Die ersten beiden Instanzen verneinten dies. Das Landesgericht Salzburg als Rekursgericht führte hierzu aus, dass sich ein Erbverzicht – wie im vorliegenden Fall – auf einzelne Berufungsgrunde beschränken könne. Es treffe daher nicht zu, dass jeder Erbverzicht frühere letztwillige Verfügungen aufhebt.

Der Bruder kämpfte bis zum Obersten Gerichtshof, um endgültig zu klären, ob der Erbverzicht auch den Verzicht auf das testamentarische Erbrecht umfasst.

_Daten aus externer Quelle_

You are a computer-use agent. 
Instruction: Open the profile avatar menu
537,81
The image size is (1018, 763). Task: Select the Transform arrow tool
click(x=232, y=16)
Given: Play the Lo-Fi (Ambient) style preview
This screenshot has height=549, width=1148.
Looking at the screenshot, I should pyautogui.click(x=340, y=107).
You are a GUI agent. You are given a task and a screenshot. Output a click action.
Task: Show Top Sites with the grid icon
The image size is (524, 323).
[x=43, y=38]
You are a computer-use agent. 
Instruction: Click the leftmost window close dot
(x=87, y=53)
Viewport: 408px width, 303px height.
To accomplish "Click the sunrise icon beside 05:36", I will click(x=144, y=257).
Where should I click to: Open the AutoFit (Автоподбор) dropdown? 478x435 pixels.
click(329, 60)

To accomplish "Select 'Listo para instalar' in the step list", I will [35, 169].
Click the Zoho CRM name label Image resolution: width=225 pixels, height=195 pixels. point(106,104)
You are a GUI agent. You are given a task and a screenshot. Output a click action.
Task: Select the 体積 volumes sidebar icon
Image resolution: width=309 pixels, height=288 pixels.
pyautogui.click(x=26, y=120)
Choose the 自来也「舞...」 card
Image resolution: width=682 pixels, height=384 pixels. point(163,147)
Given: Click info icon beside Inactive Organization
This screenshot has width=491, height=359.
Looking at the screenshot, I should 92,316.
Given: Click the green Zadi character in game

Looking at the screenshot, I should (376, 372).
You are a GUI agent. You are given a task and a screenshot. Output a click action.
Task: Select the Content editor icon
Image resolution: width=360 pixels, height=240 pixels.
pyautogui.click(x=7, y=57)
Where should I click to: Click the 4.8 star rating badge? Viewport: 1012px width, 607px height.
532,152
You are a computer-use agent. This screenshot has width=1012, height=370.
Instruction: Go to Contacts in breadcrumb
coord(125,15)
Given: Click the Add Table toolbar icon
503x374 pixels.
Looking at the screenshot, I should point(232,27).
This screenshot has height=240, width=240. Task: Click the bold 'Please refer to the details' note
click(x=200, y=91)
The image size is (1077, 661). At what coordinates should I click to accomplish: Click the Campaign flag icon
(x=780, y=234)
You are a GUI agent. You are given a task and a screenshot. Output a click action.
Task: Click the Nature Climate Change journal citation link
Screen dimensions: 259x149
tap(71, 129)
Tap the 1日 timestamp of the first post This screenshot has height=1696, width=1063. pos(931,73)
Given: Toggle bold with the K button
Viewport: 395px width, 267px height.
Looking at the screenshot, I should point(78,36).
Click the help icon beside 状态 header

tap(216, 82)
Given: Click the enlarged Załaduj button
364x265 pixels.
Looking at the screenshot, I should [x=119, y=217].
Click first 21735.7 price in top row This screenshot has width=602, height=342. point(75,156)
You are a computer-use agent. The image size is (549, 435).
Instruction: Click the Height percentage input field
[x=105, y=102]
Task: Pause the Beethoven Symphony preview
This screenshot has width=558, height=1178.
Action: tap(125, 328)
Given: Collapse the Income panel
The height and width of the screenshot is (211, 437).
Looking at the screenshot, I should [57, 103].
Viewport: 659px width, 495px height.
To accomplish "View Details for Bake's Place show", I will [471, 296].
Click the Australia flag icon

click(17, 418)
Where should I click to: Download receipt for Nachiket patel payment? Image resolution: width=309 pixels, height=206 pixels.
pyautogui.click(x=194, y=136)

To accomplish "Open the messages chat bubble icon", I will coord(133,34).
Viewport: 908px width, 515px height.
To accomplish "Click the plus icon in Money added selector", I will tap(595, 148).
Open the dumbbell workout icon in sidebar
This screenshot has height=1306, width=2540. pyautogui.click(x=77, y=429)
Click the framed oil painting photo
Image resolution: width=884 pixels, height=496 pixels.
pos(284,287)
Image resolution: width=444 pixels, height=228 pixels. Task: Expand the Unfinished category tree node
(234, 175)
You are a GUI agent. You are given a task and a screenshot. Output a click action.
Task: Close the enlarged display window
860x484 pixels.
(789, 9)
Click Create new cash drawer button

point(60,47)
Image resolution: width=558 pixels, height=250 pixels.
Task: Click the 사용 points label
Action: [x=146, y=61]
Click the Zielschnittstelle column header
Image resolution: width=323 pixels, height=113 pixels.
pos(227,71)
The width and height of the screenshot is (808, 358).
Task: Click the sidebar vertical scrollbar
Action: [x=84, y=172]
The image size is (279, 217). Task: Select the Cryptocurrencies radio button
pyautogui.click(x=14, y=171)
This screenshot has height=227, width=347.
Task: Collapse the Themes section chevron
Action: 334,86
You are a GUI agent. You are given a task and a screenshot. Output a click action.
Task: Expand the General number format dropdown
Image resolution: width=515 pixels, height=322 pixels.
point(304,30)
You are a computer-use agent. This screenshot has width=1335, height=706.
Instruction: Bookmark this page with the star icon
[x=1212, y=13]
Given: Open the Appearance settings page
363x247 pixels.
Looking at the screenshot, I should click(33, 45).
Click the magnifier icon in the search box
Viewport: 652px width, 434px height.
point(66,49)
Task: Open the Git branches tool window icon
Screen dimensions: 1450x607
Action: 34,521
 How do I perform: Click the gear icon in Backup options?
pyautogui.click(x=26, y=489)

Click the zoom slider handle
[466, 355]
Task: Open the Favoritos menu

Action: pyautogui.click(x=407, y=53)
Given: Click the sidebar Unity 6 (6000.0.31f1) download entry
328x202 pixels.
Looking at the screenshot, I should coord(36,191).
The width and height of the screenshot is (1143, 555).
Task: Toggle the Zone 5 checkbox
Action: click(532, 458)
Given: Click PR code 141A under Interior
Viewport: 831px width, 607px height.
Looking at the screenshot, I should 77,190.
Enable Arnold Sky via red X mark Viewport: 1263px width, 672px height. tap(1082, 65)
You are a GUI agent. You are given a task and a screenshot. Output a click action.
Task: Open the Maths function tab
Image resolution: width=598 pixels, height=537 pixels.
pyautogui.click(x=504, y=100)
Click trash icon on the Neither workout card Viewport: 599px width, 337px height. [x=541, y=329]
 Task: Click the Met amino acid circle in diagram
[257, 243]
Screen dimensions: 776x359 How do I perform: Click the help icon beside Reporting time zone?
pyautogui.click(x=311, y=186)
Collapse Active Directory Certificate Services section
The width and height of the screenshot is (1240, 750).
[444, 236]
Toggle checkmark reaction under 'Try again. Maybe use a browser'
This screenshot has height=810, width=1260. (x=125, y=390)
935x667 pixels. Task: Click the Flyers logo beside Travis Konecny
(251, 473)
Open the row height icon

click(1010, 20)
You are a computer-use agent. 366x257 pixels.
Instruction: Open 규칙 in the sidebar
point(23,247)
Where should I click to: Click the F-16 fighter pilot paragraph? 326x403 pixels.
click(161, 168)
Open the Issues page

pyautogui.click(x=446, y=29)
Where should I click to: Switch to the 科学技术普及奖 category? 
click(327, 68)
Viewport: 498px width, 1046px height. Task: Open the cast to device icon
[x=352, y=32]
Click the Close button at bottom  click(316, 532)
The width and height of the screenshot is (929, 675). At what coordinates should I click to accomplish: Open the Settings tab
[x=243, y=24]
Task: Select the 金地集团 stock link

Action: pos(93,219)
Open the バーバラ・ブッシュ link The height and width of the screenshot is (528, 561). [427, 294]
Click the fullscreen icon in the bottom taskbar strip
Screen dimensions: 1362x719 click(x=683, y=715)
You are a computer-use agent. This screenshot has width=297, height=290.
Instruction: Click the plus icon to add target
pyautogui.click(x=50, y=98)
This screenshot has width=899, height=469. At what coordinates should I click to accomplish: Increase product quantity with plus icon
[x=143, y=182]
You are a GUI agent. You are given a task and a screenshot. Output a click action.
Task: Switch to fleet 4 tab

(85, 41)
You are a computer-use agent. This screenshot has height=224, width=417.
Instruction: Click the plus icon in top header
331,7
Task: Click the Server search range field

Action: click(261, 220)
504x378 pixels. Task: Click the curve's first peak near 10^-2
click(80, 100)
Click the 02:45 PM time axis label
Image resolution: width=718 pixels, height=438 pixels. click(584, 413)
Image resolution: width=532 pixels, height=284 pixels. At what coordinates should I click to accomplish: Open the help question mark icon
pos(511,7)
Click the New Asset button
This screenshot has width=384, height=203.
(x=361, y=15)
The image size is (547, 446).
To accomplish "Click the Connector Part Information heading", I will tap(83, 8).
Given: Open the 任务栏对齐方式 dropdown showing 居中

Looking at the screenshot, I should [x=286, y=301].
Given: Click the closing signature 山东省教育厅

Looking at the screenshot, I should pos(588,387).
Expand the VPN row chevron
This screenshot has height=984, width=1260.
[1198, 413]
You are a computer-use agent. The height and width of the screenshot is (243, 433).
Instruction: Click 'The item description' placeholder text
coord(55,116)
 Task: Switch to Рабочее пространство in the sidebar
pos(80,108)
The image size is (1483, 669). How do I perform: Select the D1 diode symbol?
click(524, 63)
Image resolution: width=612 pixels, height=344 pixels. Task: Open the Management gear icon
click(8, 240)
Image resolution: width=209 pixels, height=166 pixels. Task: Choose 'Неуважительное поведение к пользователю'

Der OGH bestätigte die Rechtsansicht der beiden ersten Instanzen: ein Erbverzicht, der bloß das „gesetzliche Erb- oder Pflichtteilsrecht“ bzw. die „gesetzlichen Erb- und Pflichtteilsansprüche“ umfassen, beseitigt nicht das testamentarische Erbrecht aus einer vor der Verzichtserklärung errichteten letztwilligen Verfügung.

 

Spannende Fragen, die offen bleiben:

Hat der Vater bei Abschluss des Erbverzichts auf das Testament vergessen? Wollte er, dass die Tochter trotzdem erbt? Wie kam die Tochter zu dem Testament? Wusste sie bei Abgabe des Erbverzichts überhaupt, von der Existenz des Testaments? Was ist mit der anderen Tochter?